:: Exercise directions ::
Would you retype every entry that follows without altering a word?
─── Entries shown
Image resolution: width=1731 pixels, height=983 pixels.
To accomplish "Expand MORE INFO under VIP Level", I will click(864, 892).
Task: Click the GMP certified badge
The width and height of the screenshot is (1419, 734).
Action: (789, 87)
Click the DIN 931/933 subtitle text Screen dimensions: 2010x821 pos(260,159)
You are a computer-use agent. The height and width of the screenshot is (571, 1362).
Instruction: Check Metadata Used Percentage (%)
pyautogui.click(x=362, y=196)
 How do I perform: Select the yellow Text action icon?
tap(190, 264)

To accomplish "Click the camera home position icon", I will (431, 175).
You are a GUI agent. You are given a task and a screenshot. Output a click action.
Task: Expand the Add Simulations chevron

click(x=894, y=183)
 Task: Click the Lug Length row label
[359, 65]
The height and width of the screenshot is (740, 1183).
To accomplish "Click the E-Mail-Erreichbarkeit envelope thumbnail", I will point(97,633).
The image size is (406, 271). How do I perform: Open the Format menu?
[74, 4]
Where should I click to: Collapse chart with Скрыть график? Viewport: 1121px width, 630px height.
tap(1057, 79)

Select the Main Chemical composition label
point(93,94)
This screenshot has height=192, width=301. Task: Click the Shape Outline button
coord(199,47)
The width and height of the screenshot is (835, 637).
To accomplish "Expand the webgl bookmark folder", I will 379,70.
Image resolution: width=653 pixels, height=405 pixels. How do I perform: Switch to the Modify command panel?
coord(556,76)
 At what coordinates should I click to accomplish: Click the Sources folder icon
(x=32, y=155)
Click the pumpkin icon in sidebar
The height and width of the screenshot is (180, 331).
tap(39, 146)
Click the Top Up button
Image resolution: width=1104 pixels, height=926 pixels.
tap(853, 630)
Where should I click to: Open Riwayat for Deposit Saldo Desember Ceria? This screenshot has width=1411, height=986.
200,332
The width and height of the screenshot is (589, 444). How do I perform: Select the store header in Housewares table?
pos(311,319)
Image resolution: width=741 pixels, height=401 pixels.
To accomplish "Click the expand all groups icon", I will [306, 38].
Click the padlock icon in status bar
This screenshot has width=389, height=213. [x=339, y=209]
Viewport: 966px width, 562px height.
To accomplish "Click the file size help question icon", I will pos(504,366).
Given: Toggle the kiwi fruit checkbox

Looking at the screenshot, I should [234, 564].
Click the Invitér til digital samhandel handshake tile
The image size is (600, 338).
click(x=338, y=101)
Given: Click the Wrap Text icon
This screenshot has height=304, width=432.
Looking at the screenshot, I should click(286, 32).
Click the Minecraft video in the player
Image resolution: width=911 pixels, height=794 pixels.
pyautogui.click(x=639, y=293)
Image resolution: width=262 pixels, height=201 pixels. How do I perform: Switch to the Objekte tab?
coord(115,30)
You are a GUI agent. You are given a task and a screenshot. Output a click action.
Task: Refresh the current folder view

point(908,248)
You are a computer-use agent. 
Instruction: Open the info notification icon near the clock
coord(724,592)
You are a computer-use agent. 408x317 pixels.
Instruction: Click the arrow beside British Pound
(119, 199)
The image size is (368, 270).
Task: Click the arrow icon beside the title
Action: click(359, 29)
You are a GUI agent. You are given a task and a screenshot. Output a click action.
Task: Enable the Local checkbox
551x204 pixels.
──────
:: Response below ::
Image resolution: width=1731 pixels, height=983 pixels.
To accomplish "Expand MORE INFO under VIP Level", I will click(864, 892).
Task: Click the GMP certified badge
The width and height of the screenshot is (1419, 734).
Action: (789, 87)
Click the DIN 931/933 subtitle text Screen dimensions: 2010x821 pos(260,159)
You are a computer-use agent. The height and width of the screenshot is (571, 1362).
Instruction: Check Metadata Used Percentage (%)
pyautogui.click(x=362, y=196)
 How do I perform: Select the yellow Text action icon?
tap(190, 264)

To accomplish "Click the camera home position icon", I will (431, 175).
You are a GUI agent. You are given a task and a screenshot. Output a click action.
Task: Expand the Add Simulations chevron

click(x=894, y=183)
 Task: Click the Lug Length row label
[359, 65]
The height and width of the screenshot is (740, 1183).
To accomplish "Click the E-Mail-Erreichbarkeit envelope thumbnail", I will point(97,633).
The image size is (406, 271). How do I perform: Open the Format menu?
[74, 4]
Where should I click to: Collapse chart with Скрыть график? Viewport: 1121px width, 630px height.
tap(1057, 79)

Select the Main Chemical composition label
point(93,94)
This screenshot has height=192, width=301. Task: Click the Shape Outline button
coord(199,47)
The width and height of the screenshot is (835, 637).
To accomplish "Expand the webgl bookmark folder", I will 379,70.
Image resolution: width=653 pixels, height=405 pixels. How do I perform: Switch to the Modify command panel?
coord(556,76)
 At what coordinates should I click to accomplish: Click the Sources folder icon
(x=32, y=155)
Click the pumpkin icon in sidebar
The height and width of the screenshot is (180, 331).
tap(39, 146)
Click the Top Up button
Image resolution: width=1104 pixels, height=926 pixels.
tap(853, 630)
Where should I click to: Open Riwayat for Deposit Saldo Desember Ceria? This screenshot has width=1411, height=986.
200,332
The width and height of the screenshot is (589, 444). How do I perform: Select the store header in Housewares table?
pos(311,319)
Image resolution: width=741 pixels, height=401 pixels.
To accomplish "Click the expand all groups icon", I will [306, 38].
Click the padlock icon in status bar
This screenshot has width=389, height=213. [x=339, y=209]
Viewport: 966px width, 562px height.
To accomplish "Click the file size help question icon", I will pos(504,366).
Given: Toggle the kiwi fruit checkbox

Looking at the screenshot, I should [234, 564].
Click the Invitér til digital samhandel handshake tile
The image size is (600, 338).
click(x=338, y=101)
Given: Click the Wrap Text icon
This screenshot has height=304, width=432.
Looking at the screenshot, I should click(286, 32).
Click the Minecraft video in the player
Image resolution: width=911 pixels, height=794 pixels.
pyautogui.click(x=639, y=293)
Image resolution: width=262 pixels, height=201 pixels. How do I perform: Switch to the Objekte tab?
coord(115,30)
You are a GUI agent. You are given a task and a screenshot. Output a click action.
Task: Refresh the current folder view

point(908,248)
You are a computer-use agent. 
Instruction: Open the info notification icon near the clock
coord(724,592)
You are a computer-use agent. 408x317 pixels.
Instruction: Click the arrow beside British Pound
(119, 199)
The image size is (368, 270).
Task: Click the arrow icon beside the title
Action: click(359, 29)
You are a GUI agent. You are given a task and a screenshot. Output a click action.
Task: Enable the Local checkbox
551x204 pixels.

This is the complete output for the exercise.